Rewrite the stretch of records from "Where should I click to: Open" through "tap(31, 81)", swapping "Website" for "Web Page" and leaving all else untouched.

......

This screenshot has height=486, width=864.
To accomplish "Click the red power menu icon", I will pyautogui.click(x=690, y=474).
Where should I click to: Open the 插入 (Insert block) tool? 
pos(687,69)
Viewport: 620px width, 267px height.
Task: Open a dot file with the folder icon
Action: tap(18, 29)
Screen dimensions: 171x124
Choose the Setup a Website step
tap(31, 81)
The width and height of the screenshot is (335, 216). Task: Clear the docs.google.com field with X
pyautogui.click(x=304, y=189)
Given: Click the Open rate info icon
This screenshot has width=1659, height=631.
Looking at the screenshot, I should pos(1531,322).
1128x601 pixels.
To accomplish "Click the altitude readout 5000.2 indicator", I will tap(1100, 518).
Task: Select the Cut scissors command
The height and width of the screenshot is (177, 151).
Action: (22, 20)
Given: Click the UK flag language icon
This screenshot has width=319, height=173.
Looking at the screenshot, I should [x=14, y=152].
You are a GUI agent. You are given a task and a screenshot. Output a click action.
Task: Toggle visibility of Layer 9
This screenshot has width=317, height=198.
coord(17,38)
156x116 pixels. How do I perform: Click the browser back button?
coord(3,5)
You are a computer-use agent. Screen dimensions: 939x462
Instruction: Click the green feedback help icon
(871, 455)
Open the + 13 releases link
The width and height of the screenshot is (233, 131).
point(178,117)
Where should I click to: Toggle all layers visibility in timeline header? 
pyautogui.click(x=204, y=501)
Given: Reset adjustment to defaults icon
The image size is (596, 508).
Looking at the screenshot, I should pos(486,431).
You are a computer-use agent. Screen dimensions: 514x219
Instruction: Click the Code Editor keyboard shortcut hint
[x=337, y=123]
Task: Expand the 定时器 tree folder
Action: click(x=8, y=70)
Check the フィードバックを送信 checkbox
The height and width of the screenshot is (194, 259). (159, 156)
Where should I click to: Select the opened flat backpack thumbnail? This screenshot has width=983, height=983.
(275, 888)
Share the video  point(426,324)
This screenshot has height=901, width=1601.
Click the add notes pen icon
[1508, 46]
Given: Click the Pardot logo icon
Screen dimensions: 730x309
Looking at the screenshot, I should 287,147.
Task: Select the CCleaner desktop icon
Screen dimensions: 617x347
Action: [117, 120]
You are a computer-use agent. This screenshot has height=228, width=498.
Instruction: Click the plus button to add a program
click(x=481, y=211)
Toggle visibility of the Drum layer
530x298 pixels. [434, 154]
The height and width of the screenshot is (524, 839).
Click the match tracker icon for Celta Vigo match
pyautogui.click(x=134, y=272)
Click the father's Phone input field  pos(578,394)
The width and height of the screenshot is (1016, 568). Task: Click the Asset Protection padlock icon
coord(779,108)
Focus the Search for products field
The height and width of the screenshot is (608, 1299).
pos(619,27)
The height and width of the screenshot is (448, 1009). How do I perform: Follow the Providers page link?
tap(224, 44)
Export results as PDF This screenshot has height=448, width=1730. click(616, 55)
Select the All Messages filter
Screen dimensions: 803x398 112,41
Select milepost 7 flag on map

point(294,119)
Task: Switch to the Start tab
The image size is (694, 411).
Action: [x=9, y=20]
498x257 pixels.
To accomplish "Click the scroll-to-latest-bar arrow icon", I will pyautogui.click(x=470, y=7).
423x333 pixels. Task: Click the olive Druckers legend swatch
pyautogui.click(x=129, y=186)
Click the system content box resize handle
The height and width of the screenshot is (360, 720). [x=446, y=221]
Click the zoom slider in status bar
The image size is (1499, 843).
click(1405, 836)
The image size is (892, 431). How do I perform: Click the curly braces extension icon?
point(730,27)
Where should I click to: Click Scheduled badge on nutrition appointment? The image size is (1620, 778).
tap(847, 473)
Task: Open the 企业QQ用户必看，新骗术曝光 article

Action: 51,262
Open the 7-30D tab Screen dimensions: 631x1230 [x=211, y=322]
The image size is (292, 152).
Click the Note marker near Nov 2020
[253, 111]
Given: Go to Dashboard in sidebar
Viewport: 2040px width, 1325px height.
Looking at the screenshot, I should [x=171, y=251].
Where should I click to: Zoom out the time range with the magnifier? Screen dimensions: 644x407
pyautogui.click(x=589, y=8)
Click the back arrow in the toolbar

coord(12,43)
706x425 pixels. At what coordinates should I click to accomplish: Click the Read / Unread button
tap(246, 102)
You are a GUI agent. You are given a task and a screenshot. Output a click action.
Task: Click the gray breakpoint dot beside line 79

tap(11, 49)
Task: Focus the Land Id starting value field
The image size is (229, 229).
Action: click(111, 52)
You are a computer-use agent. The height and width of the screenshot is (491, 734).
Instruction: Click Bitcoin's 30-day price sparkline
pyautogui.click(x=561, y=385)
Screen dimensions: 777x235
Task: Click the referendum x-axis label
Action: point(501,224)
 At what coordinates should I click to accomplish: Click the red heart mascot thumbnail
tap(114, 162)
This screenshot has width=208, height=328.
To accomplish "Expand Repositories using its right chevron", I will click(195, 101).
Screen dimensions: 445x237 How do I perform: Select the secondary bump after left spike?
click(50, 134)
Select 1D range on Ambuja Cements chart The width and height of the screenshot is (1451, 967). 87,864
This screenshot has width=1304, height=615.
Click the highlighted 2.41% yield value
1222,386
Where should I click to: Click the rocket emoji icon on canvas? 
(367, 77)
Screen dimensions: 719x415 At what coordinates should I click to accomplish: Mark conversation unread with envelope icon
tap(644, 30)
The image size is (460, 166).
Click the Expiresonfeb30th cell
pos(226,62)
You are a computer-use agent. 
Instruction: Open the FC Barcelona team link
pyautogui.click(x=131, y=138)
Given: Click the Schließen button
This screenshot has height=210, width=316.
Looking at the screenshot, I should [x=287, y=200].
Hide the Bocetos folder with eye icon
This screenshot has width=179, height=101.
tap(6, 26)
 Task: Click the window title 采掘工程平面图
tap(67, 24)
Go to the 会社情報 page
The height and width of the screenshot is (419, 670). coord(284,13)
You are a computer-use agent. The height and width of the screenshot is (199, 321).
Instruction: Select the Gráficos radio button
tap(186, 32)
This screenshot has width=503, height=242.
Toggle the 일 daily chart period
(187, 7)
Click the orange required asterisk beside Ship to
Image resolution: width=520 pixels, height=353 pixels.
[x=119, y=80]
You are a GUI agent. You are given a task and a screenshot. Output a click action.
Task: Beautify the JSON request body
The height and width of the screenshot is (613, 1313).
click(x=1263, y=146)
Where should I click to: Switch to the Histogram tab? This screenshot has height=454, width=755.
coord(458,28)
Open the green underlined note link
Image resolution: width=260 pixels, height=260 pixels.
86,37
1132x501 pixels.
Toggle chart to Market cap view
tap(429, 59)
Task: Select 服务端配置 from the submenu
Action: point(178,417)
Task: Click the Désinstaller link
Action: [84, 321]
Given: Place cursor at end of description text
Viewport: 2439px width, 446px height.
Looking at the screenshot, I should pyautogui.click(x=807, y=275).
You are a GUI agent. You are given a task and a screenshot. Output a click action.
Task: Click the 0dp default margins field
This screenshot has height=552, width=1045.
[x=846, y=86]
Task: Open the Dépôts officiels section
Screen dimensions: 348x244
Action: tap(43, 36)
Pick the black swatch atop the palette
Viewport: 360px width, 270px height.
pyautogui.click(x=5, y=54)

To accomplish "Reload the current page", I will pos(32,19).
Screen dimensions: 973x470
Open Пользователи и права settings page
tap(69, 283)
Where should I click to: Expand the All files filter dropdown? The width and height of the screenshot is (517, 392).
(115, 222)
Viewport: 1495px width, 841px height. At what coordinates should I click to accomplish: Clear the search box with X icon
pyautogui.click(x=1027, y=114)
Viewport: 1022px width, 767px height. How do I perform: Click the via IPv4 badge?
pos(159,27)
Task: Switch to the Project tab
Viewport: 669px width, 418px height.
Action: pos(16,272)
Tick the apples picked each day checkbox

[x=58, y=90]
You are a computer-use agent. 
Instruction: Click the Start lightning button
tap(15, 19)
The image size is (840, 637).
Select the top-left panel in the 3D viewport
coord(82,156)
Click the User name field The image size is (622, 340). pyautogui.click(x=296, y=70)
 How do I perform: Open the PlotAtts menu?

......

_FINISHED TASK:_
Where should I click to: Open the 插入 (Insert block) tool? 
pos(687,69)
Viewport: 620px width, 267px height.
Task: Open a dot file with the folder icon
Action: tap(18, 29)
Screen dimensions: 171x124
Choose the Setup a Web Page step
tap(31, 81)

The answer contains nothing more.